I really do like the feel of the track, the design of it. I like the inside lane because of the tight turns, they really make you work the car. The ouside lane can be really fast if you work it right, but if you're not careful a lot of cars will fly off in the loop or, when someone takes too much speed around the hairpin, pop up sideways. Get it just right, though, and you can easily keep up with the shorter lanes. The middle lanes are definitely easiest though. I started practicing on the inside as much as possible because if you can navigate that, you can navigate any of them!

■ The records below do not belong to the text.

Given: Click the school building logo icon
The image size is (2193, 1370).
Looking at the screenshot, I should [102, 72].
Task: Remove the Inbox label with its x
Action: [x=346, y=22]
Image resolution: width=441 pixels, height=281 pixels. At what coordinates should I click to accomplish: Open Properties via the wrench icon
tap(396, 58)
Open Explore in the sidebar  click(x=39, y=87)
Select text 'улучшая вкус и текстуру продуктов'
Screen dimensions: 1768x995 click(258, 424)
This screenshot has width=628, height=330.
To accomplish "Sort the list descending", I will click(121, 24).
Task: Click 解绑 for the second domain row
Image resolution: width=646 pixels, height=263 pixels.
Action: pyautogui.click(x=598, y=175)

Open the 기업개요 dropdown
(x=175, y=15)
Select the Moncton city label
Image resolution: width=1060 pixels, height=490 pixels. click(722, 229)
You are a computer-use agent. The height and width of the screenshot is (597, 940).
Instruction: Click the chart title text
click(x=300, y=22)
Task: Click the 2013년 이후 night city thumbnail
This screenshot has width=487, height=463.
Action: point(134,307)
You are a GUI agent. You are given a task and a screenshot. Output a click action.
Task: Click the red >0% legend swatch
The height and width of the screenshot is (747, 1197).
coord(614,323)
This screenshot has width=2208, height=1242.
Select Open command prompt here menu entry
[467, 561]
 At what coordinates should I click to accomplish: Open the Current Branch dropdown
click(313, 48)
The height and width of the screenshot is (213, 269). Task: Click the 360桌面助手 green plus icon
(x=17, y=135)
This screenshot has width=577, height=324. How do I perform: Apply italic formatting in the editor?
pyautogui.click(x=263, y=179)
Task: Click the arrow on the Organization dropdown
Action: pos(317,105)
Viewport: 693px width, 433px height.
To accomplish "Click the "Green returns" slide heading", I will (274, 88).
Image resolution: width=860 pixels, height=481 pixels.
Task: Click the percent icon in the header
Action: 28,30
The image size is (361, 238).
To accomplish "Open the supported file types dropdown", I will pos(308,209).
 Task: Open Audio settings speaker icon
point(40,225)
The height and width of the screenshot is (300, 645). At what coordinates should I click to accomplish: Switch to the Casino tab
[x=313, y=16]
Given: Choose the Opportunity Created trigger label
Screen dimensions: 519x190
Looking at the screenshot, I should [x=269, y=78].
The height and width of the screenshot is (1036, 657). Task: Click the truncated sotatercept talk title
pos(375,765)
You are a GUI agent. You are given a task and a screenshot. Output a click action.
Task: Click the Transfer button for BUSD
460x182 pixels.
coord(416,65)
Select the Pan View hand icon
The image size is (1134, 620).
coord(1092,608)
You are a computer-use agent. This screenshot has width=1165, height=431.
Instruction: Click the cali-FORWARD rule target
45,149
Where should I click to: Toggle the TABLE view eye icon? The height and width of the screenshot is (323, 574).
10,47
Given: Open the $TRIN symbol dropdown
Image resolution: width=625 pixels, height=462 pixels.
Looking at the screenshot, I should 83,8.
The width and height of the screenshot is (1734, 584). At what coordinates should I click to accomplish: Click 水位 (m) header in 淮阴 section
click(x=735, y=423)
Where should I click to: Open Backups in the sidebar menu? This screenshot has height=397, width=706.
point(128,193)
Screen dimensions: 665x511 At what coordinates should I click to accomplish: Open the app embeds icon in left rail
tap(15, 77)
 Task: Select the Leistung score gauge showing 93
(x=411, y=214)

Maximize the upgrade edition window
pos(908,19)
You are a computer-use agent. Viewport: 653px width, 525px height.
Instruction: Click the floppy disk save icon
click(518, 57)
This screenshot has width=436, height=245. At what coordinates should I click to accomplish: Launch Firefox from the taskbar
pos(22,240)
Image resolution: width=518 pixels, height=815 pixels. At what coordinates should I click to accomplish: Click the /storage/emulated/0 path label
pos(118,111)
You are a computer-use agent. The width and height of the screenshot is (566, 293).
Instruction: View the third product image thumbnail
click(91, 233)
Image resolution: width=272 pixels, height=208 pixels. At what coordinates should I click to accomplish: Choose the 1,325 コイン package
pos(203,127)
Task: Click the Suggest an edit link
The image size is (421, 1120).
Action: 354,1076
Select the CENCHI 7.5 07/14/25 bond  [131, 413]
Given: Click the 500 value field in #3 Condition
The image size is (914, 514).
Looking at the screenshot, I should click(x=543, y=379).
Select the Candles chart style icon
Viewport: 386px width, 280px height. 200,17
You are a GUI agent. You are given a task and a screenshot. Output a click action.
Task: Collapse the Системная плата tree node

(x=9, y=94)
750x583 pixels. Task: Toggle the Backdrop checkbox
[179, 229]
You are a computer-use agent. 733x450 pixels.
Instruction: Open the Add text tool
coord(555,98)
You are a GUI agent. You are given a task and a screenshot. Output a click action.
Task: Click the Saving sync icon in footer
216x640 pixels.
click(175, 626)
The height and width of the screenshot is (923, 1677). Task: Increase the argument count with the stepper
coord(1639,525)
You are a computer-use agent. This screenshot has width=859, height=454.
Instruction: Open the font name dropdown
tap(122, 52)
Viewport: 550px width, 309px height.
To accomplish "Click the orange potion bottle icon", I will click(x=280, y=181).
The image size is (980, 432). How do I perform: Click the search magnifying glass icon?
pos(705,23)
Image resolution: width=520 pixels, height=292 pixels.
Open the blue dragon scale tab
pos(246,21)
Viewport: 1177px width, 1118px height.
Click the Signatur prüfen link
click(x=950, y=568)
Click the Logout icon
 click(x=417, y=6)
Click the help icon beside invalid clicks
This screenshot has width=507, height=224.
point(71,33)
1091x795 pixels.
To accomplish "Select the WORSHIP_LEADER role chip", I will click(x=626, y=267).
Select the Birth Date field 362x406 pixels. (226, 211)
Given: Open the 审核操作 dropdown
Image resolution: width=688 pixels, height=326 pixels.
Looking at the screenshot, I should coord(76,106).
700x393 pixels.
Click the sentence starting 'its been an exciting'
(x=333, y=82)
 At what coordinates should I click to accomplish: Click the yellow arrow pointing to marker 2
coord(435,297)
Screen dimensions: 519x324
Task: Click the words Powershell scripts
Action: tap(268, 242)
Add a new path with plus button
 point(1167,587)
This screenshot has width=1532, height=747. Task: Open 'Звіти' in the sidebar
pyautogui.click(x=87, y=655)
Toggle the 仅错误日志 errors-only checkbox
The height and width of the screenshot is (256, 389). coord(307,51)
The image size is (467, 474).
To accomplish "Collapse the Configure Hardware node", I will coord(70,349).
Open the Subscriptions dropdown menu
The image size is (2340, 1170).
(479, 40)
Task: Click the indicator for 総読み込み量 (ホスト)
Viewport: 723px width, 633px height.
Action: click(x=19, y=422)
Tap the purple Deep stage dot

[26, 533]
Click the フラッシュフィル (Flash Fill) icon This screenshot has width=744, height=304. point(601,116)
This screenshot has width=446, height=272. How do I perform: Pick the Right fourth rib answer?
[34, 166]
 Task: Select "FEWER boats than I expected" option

It'll be worth checking out a gearing change, a 9t or 10t pinion could do the trick. If that makes the cars seem closer for people, then it'd probably be worth allowing that one exception for the sake of sporting racing. The Scaleys are currently 11:36, the NINCOs are 12:32.


----------



## Wingless Wonder (Aug 26, 2006)

Interesting note to add to this. Last night I was wondering how much the new FLY Corvette (10th anniv. I think?) that JP had gotten weighs. We checked it out on the magnet marshal, 78g. I was suprised it only weighed that much, but I figured, what the heck, let's check the NINCO car. So we put his NINCO Supra on there and it weighed in at 88g. That's only 12g lighter than the average of Scaley's Touring cars, and 5g heavier than the Ford GT. Definitely interesting news for me.

To put these weights in further perspective, from the Scaley catalogue (and my memory ):
Ferrari F1: 62g
Williams F1: 65g
Renault F1: 78g
McClaren F1: 78g


----------